Rewrite the lines from the start up to and including the line with "tap(57, 73)" as a JSON list of strings, one string per line, skipping blank lines and leaving out the pictures.

Task inputs:
>> START
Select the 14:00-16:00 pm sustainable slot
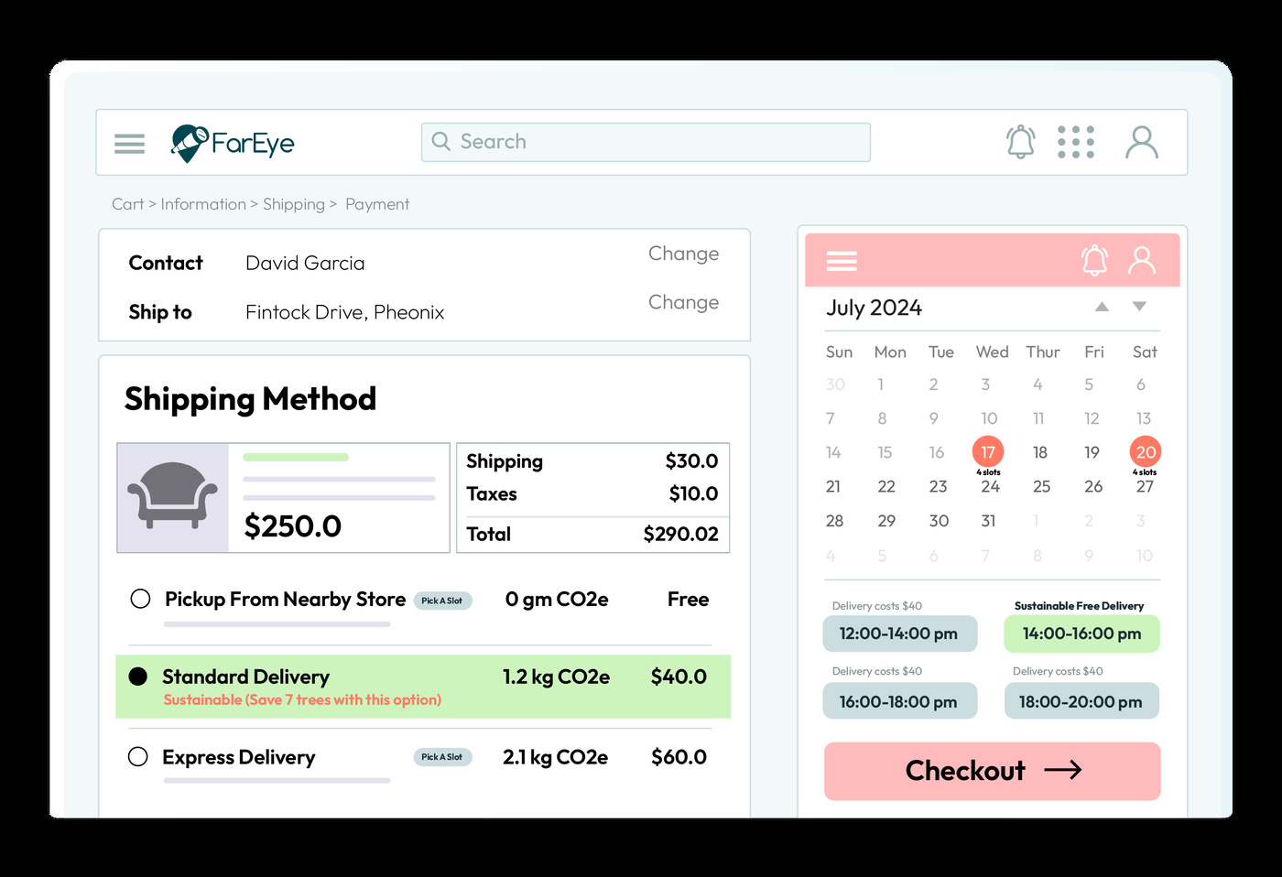The height and width of the screenshot is (877, 1282). (1081, 633)
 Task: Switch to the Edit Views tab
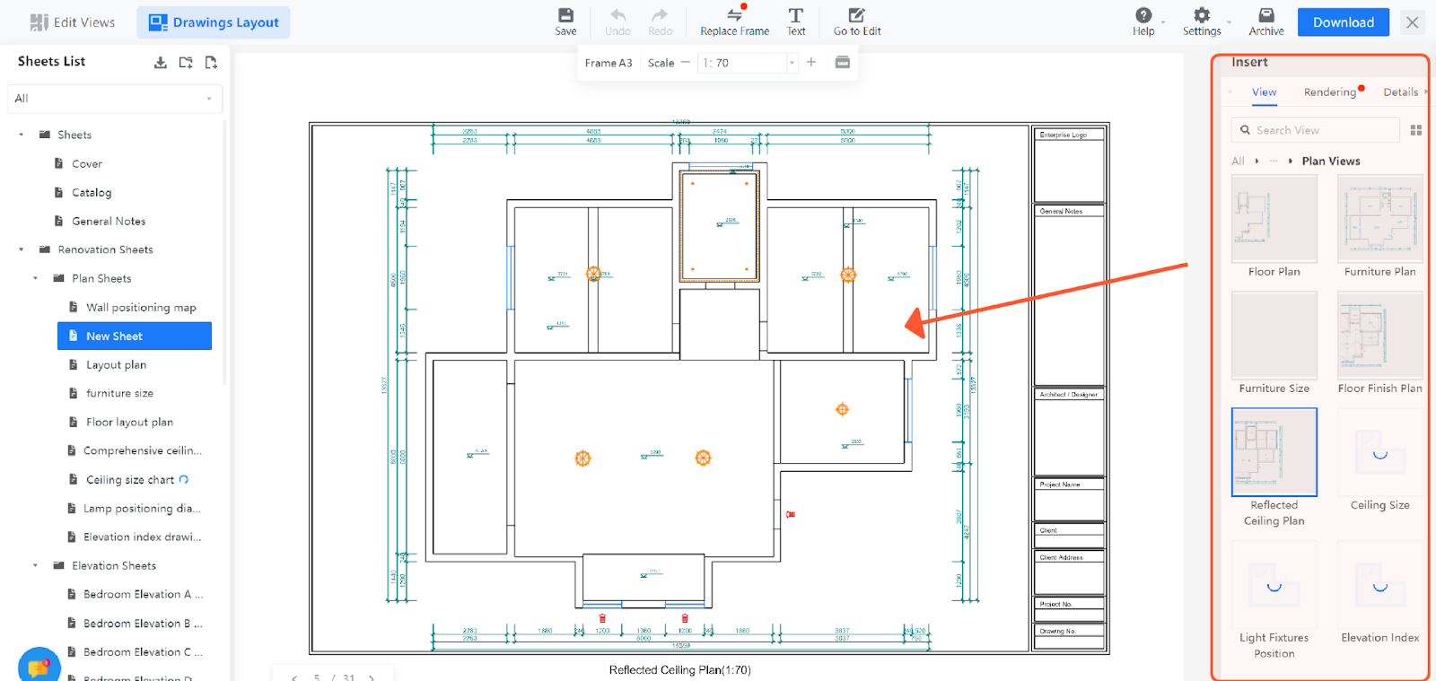[x=73, y=22]
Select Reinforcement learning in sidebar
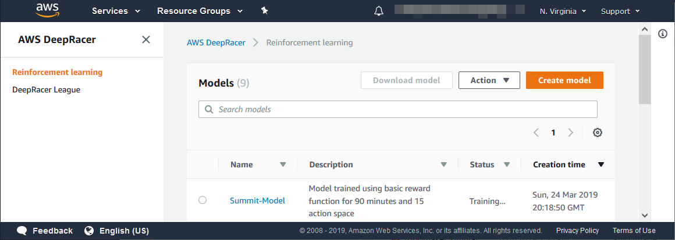 tap(57, 73)
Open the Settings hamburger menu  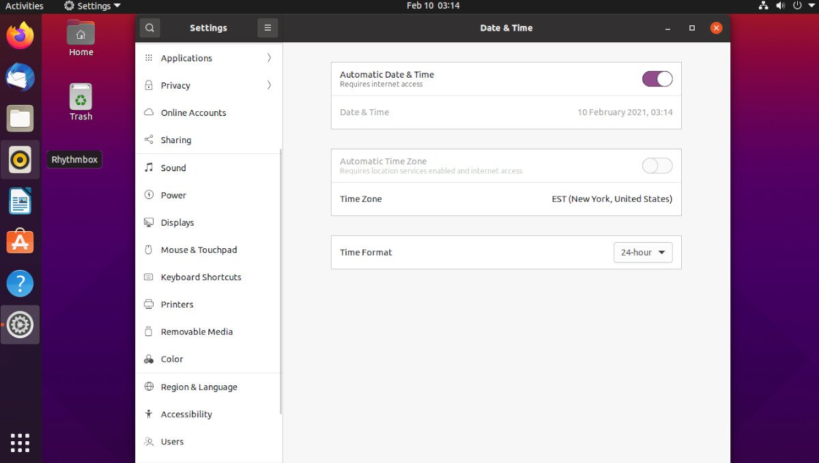[267, 28]
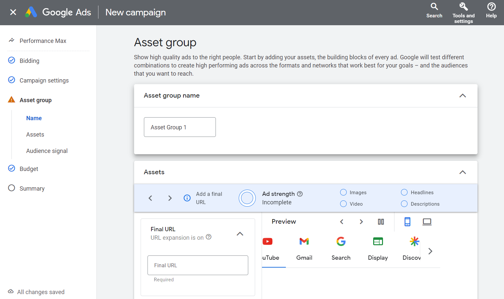Open the Display preview tab

(378, 250)
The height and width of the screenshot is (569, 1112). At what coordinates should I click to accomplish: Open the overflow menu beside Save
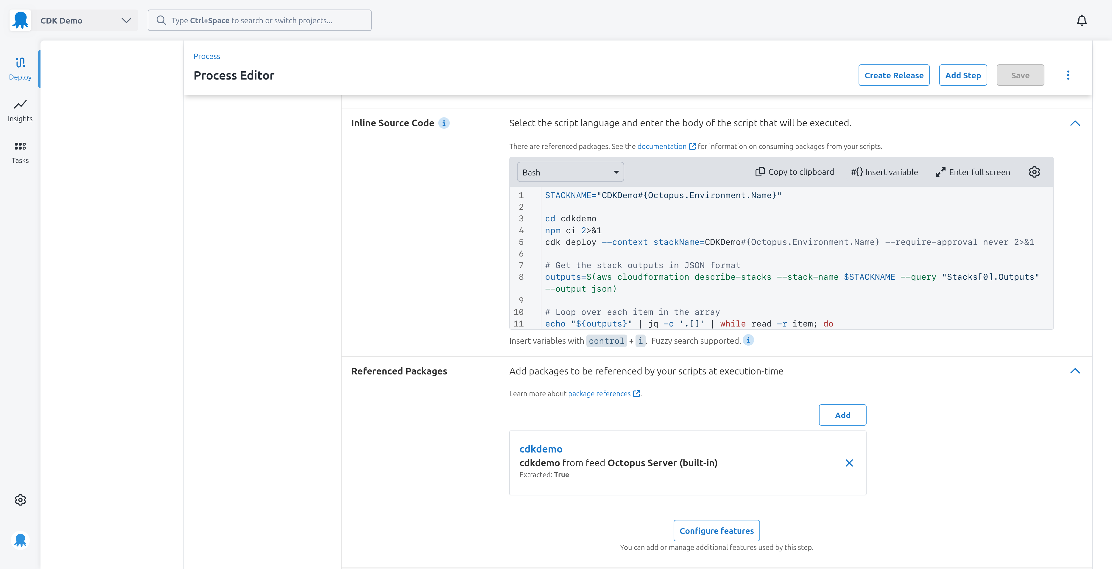coord(1068,75)
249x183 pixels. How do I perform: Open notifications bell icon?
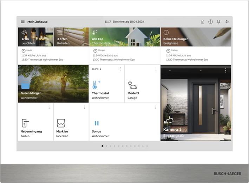(x=218, y=22)
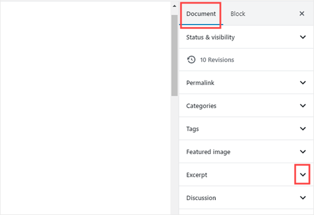Expand the Featured image chevron arrow

tap(303, 152)
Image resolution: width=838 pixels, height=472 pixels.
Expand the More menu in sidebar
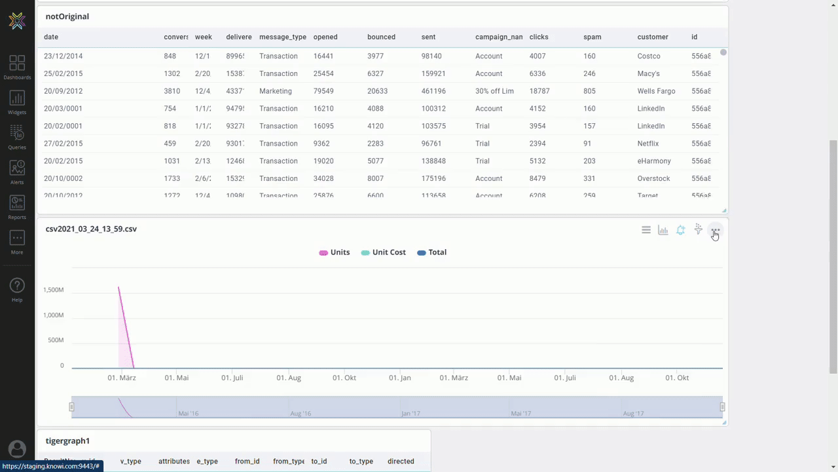(x=17, y=242)
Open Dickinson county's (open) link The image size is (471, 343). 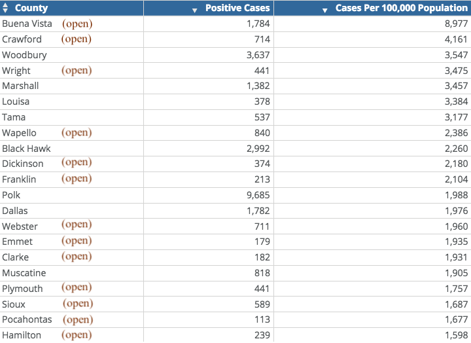pyautogui.click(x=77, y=162)
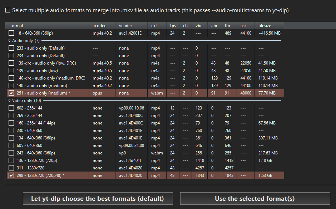
Task: Tick the 243 - 640x360 (360p) webm format
Action: [x=11, y=153]
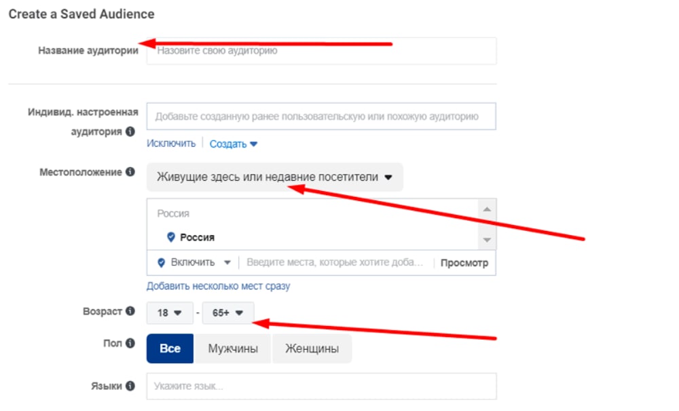Select Женщины gender option
Viewport: 679px width, 411px height.
pos(312,349)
>> END
Written solution:
[
  "Select the 14:00-16:00 pm sustainable slot",
  "The height and width of the screenshot is (877, 1282). (1081, 633)",
  " Task: Switch to the Edit Views tab",
  "[x=73, y=22]",
  "Select Reinforcement learning in sidebar",
  " tap(57, 73)"
]